Mr. Britling Sees It Through eBook

This eBook from the Gutenberg Project consists of approximately 523 pages of information about Mr. Britling Sees It Through.

Mr. Britling Sees It Through eBook

This eBook from the Gutenberg Project consists of approximately 523 pages of information about Mr. Britling Sees It Through.

“Well,” he said, “if I’ve got to play hockey, I guess I’ve got to play hockey.  But can’t I just get a bit of practice somewhere before the game begins?”

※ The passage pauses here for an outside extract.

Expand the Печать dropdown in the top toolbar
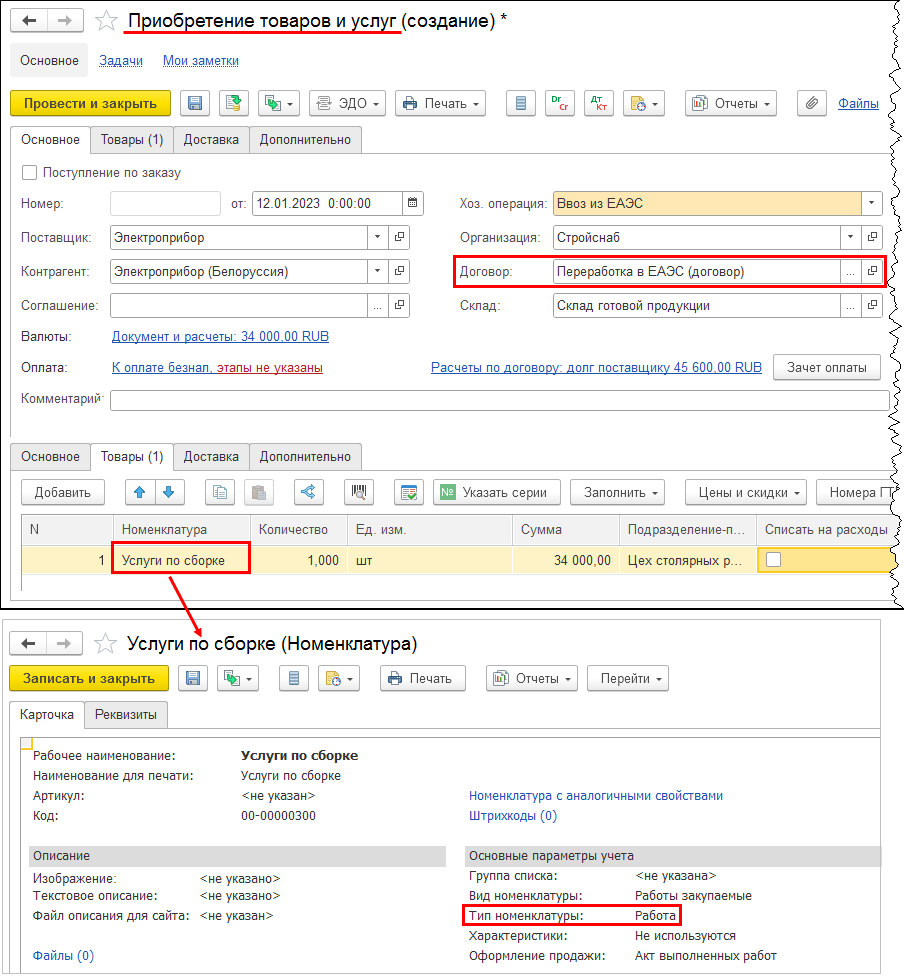click(440, 103)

So Miss Corner went off to get two sticks and a ball and came back to instruct Mr. Direck.  She said he had a good eye.  The two small boys scenting play in the air got sticks and joined them.  The overnight visitor’s wife appeared from the house in abbreviated skirts, and wearing formidable shin-guards.  With her abundant fair hair, which was already breaking loose, so to speak, to join the fray, she looked like a short stout dismounted Valkyr.  Her gaze was clear and firm.

Section 4

Hockey as it was played at the Dower House at Matching’s Easy before the war, was a game combining danger, physical exercise and kindliness in a very high degree.  Except for the infant in the perambulator and the outwardly calm but inwardly resentful aunt, who wheeled the child up and down in a position of maximum danger just behind the unnetted goal, every one was involved.  Quite able-bodied people acquainted with the game played forward, the less well-informed played a defensive game behind the forward line, elderly, infirm, and bulky persons were used chiefly as obstacles in goal.  Several players wore padded leg-guards, and all players were assumed to have them and expected to behave accordingly.

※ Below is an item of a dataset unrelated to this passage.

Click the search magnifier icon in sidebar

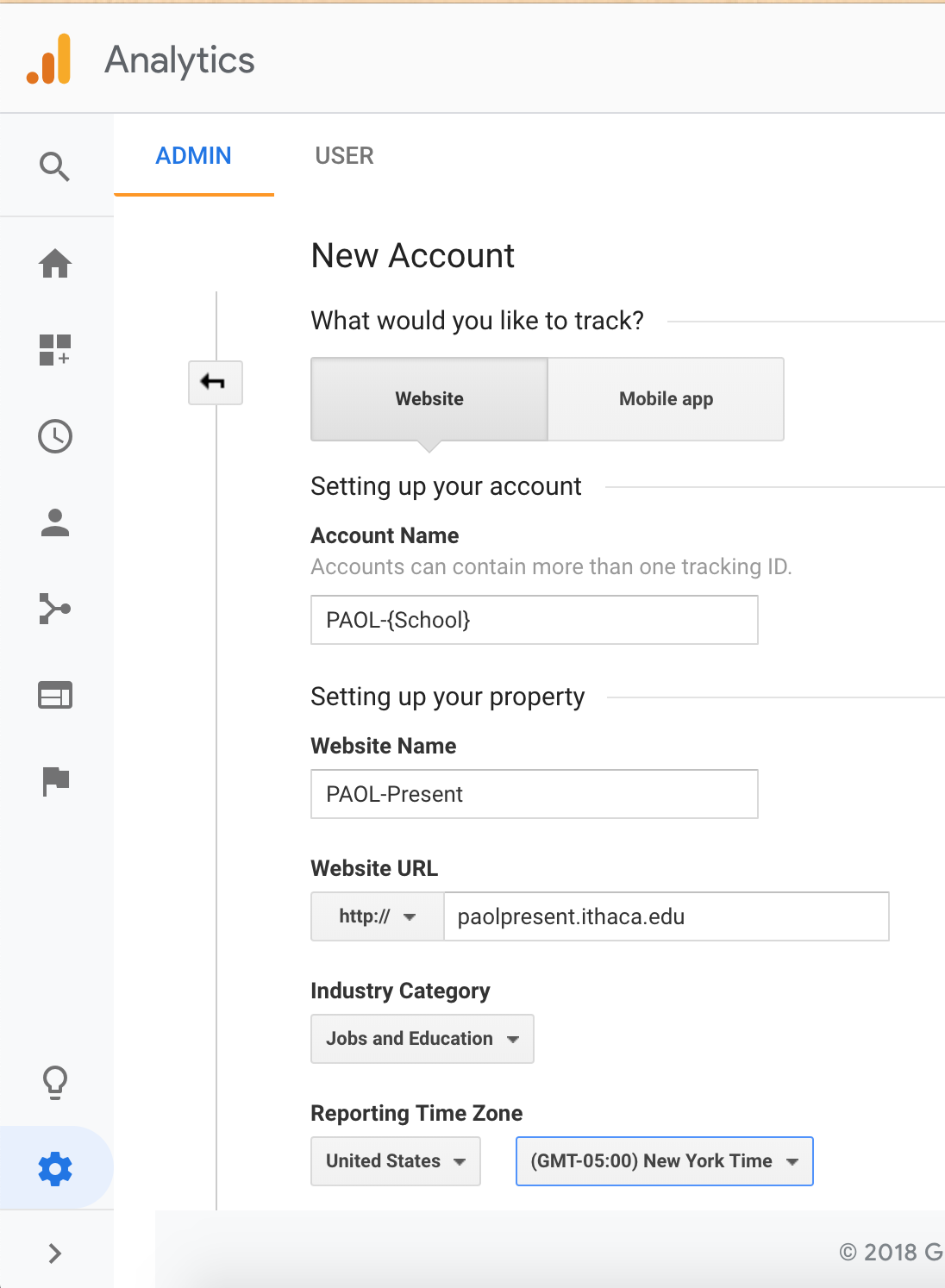tap(54, 166)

Proceedings began with an invidious ceremony called picking up.  This was heralded by Mr. Britling, clad in the diaphanous flannels and bearing a hockey stick, advancing with loud shouts to the centre of the hockey field.  “Pick up!  Pick up!” echoed the young Britlings.

Mr. Direck became aware of a tall, drooping man with long hair and long digressive legs in still longer white flannel trousers, and a face that was somehow familiar.  He was talking with affectionate intimacy to Manning, and suddenly Mr. Direck remembered that it was in Manning’s weekly paper, The Sectarian, in which a bitter caricaturist enlivened a biting text, that he had become familiar with the features of Manning’s companion.  It was Raeburn, Raeburn the insidious, Raeburn the completest product of the party system....  Well, that was the English way.  “Come for the pick up!” cried the youngest Britling, seizing upon Mr. Direck’s elbow.  It appeared that Mr. Britling and the overnight dinner guest—­Mr. Direck never learnt his name—­were picking up.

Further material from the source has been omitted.